They're just waiting to see if he was a one hit wonder before they open all the doors he's been trying to kick down. 
His next upcoming film is his chance, his shot at finally making it. Of being like Rob Zombie and the other creators he looks up to that masterfully blended metal and horror. 
This is his golden ticket. 
The project starts off smooth. His last success has greased the wheels, and things fall into place faster than ever before. 
He's got the best idea for this insane haunted house story, a true "mazes in mazes" type of deal with a queer twist. A real look at how a place can haunt a person just as easily as a ghost can.
 Everything's going swimmingly--until one of his leads drops out the day they're due to start shooting.
No call no show's, and later, Eddie will find out the guy got a last second call back to be a contestant on one of those Love Island bullshit romance gigs (and laugh his ass off when the main love interest takes one look at Billy Hargrove and goes on a five minute rant about ugly mullets on national television) but right now? 
He's fucked. 
He's called in every favor he has for this film. Maxed out every credit card he owns, tapped every contact, got on his hands and knees and begged his rising star journalist best bud to help him market it. (Which Nancy agreed too, for way less cash than she should have.) 
 Eddie can't get anyone on the phone, much less find a replacement actor and the amazing place they rented, that is so dark and wonderfully eerie, is booked out the rest of the year as an AirBnB. 
If he doesn't film now, he loses it all.
Cue the other lead, unknown theater actor Steve Harrington, watching his hair pulling, tire kicking, 'cursing and hopping while holding a toe' mental breakdown and asks why Eddie himself doesn't act in it. 
"Just go full Kevin Smith man.
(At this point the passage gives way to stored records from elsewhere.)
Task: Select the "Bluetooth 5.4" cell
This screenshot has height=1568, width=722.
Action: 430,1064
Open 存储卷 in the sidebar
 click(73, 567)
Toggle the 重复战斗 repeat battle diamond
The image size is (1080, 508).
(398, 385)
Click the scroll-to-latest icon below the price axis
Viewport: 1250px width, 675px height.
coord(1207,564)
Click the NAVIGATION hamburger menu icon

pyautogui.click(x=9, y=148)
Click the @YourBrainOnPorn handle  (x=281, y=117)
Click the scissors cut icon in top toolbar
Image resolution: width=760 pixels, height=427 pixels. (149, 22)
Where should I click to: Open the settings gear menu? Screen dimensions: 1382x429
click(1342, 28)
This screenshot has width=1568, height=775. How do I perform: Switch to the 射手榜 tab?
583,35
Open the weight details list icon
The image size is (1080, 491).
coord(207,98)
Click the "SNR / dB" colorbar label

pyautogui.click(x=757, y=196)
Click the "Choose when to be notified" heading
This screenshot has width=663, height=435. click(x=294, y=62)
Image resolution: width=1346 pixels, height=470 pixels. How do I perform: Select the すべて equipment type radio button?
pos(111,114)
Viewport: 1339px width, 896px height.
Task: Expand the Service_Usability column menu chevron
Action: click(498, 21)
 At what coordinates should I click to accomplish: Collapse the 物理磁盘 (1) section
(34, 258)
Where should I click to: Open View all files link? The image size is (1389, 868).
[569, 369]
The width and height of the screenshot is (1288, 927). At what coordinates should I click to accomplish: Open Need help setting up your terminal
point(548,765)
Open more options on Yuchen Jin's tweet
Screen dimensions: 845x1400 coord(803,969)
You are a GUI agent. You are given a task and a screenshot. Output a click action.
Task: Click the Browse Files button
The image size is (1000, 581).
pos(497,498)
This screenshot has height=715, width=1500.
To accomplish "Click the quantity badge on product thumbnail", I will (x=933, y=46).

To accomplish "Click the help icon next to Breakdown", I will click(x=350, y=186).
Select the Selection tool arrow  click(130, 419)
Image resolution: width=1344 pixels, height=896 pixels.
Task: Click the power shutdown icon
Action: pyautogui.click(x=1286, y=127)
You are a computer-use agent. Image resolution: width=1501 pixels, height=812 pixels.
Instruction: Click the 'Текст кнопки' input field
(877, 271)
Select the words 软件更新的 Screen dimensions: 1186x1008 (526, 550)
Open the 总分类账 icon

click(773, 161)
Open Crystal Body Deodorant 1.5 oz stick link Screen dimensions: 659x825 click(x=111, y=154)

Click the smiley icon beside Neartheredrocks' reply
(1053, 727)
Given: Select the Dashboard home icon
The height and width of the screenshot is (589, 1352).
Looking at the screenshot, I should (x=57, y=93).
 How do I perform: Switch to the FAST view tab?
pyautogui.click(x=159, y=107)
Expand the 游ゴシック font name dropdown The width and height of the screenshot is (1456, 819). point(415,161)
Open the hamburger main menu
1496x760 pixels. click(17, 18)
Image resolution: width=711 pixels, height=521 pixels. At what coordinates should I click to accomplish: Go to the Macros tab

Act and direct." He says, with an easy grin. 
Jeff, Eddie's tried and true videographer, trades glances with Gareth and Grant (Eddie's long used special effects and makeup team, who double for about twelve other jobs because they're also his best friends and they're all in this together, make or break.)
"We don't really have a lot of other options." Gareth hedges. "You're already using me and Grant as background characters." 
Eddie, hands fluttering around his face as though trying to wave away this entire situation, squeezes his eyes shut and lets out a pained hiss. 
"Fine, fine!" He announces with the air of a man running towards a fire. "Fuck it, this is our one shot and so help me I will be shooting it!" 
Steve politely hides a laugh with a cough. 
"Chuckle all you want big boy, I'm going to tragically romance you so hard people will forget both of our characters actually live." Eddie snarls.
Steve, the handsome bastard, just winks.  "Looking forward to it." 
Eddie blushes, but hides it with a surge of frantic energy, conveyed by lots of yelling and moving and getting the ball rolling. 
Two days later, Steve would give the performance of a lifetime down on his knees, covered in a literal pound of fake gore, booty shorts and nothing else as he sobbed about how a lover could become a home. His hands clawed at Eddie's jeans before resting a tear stained face on a slim leg as he bent his body towards Eddie like it hurt to be away from him. 
Eddie would later receive equal praise in his own acting during the scene, with the world and every reporter in it asking how he conveyed an otherworldly panic so beautifully throughout Steve's performance. What was he thinking, to evoke those expressions on his face? 
The way his own pale hand, unmarred by blood and acting as a metaphor for the plot, would come to stroke Steve's cheeks.
Eventually he'd come up with a smooth polished answer that cheekily pleased his audience, but nothing would ever come close to the truth. 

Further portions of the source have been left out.